== Segment start ==
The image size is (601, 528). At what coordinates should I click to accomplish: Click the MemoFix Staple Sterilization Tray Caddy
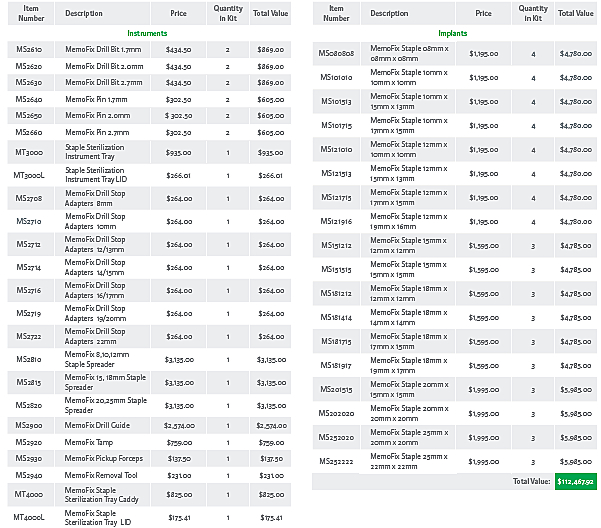pos(95,494)
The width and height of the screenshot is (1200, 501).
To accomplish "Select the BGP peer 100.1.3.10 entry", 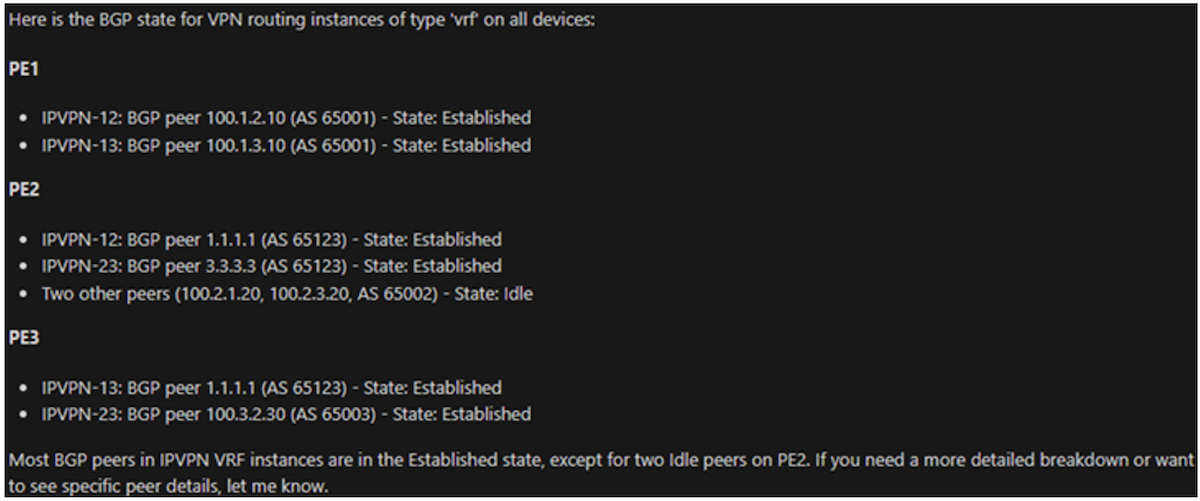I will [x=286, y=145].
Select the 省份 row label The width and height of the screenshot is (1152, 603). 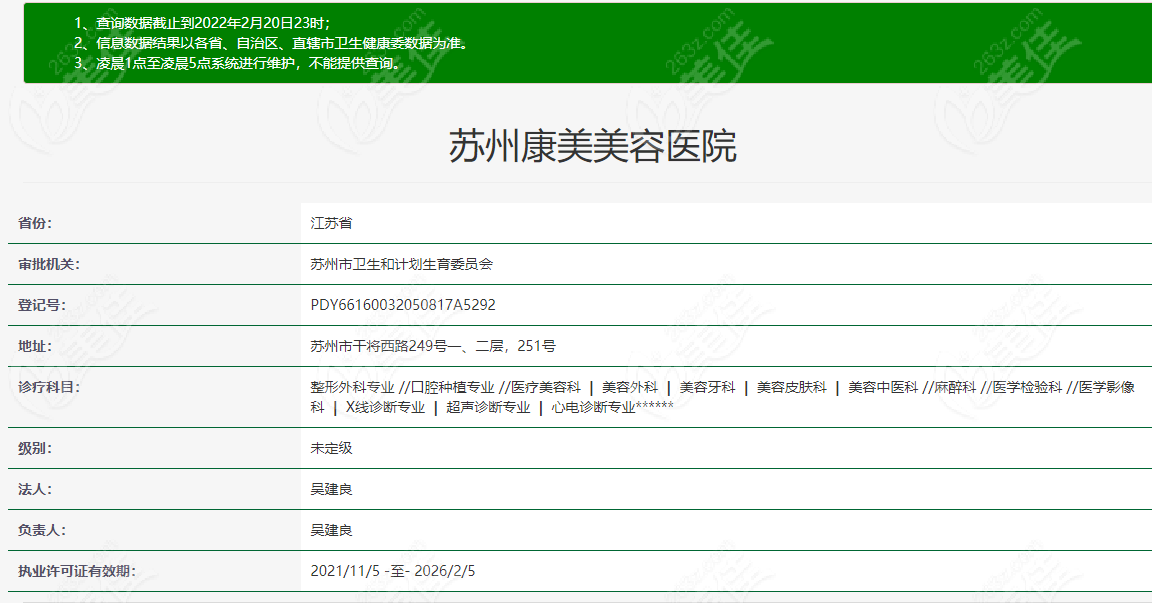click(35, 223)
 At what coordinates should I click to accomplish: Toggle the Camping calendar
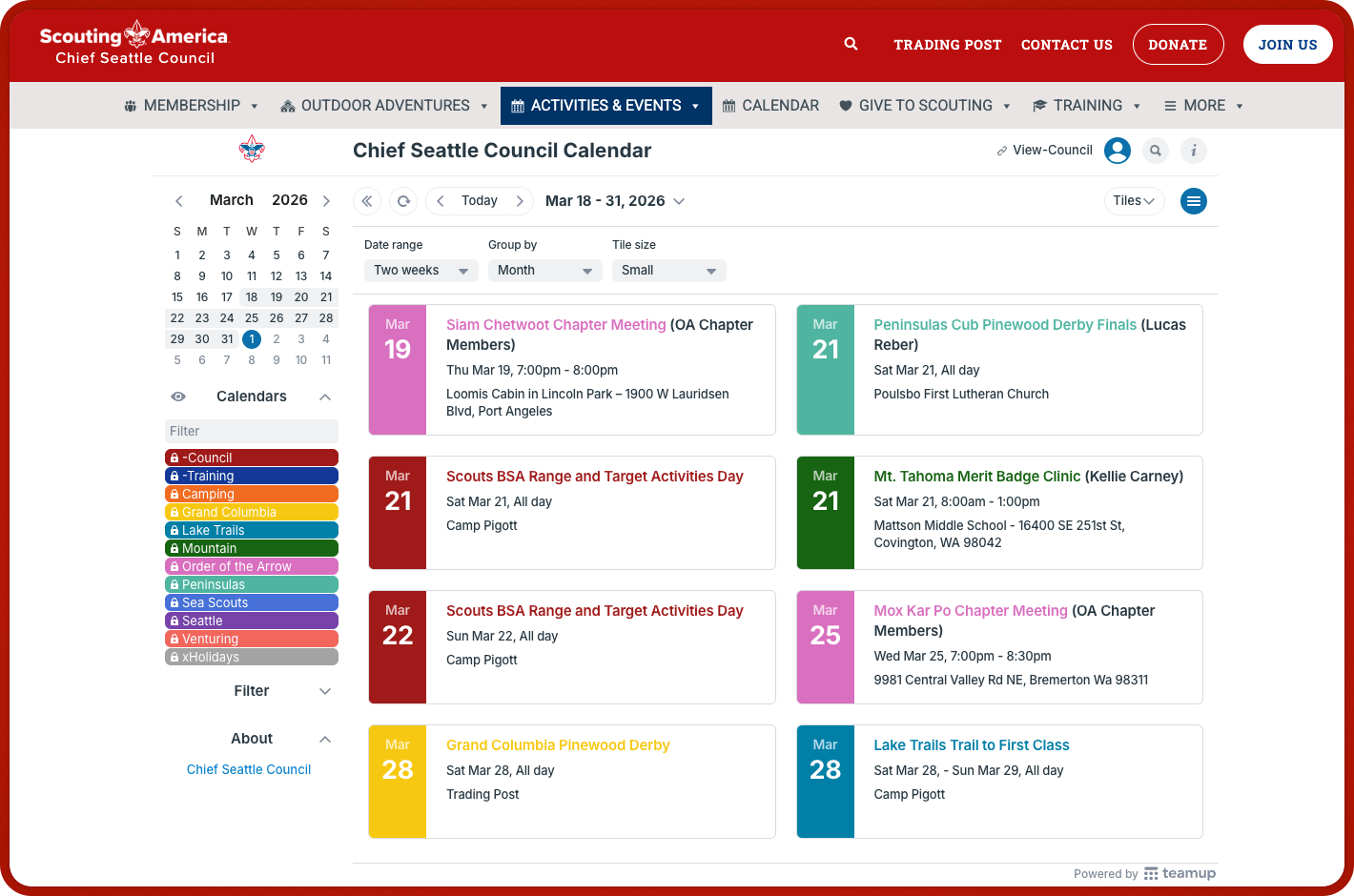click(252, 494)
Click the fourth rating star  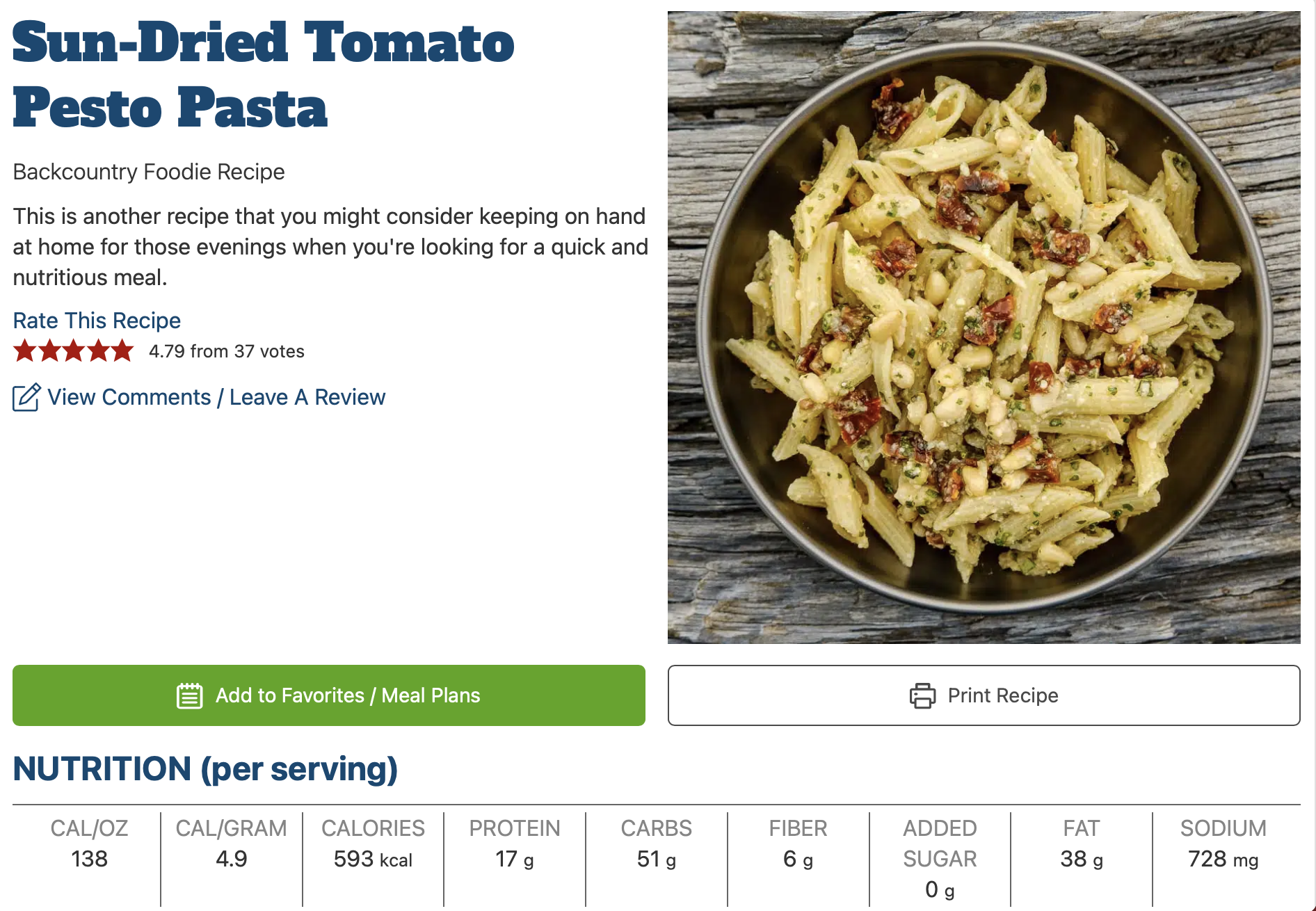pos(98,351)
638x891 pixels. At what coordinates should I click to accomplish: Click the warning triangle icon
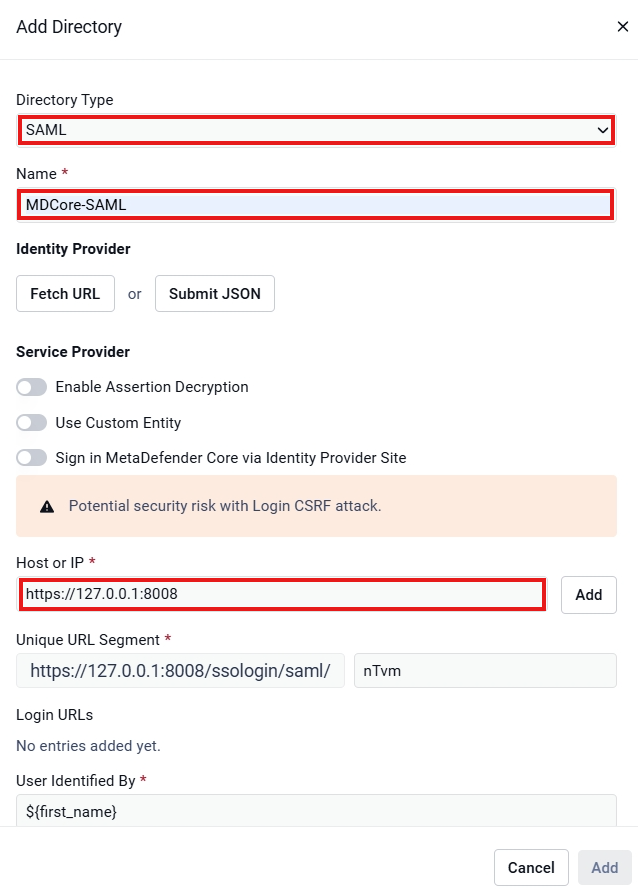pos(47,507)
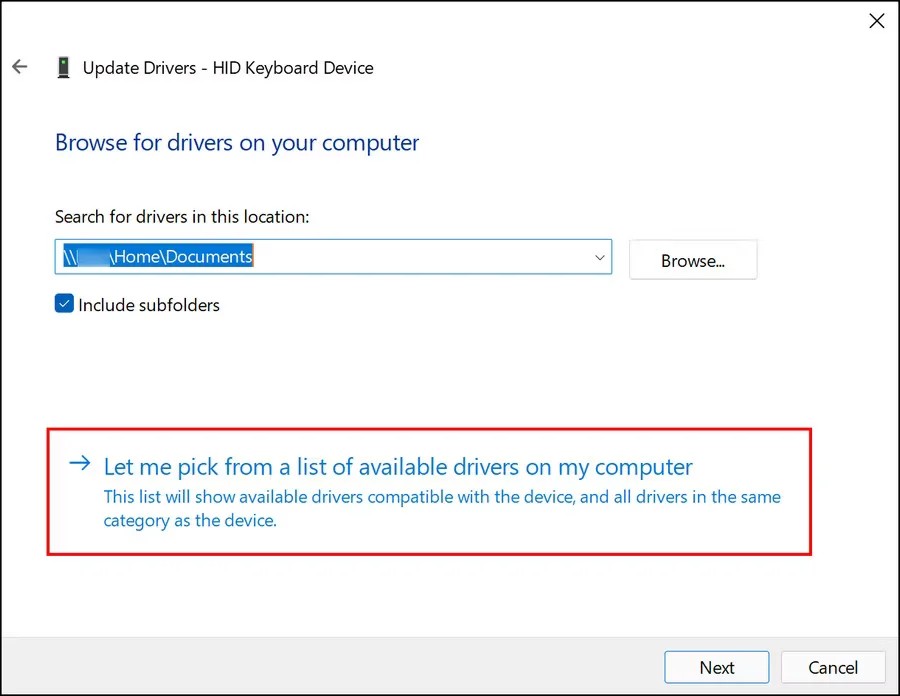The width and height of the screenshot is (900, 696).
Task: Click the chevron on the location combo box
Action: (600, 256)
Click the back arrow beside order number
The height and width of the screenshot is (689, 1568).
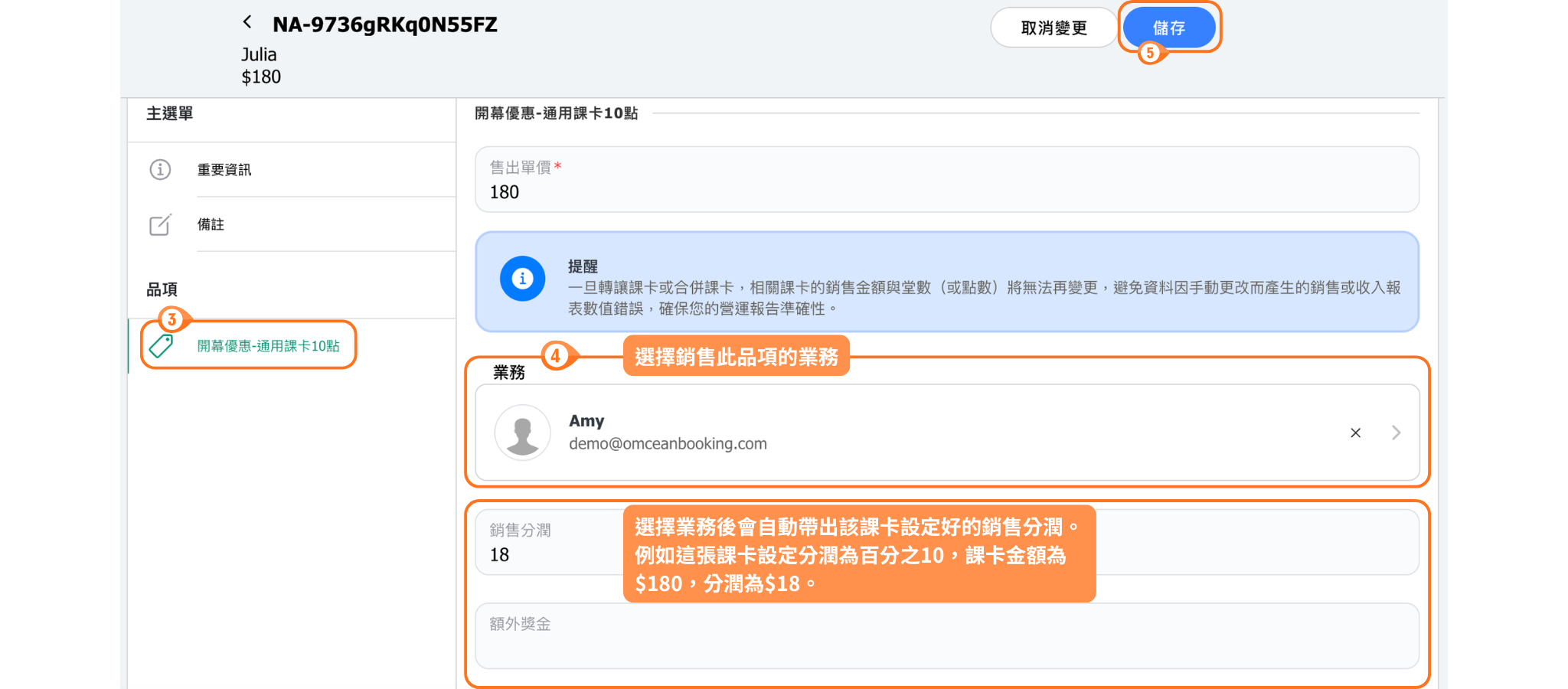(247, 22)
== Segment end ==
▶ [Assigned task]
Copy exactly the lines from the one containing "638x891 pixels. At" through the final line of the records above, both included, and leave out any pictures.

▶ [Solution to this problem]
638x891 pixels. At what coordinates should I click to accomplish: Click the warning triangle icon
pos(47,507)
The width and height of the screenshot is (900, 696).
Task: Click the chevron on the location combo box
Action: (600, 256)
Click the back arrow beside order number
The height and width of the screenshot is (689, 1568).
(247, 22)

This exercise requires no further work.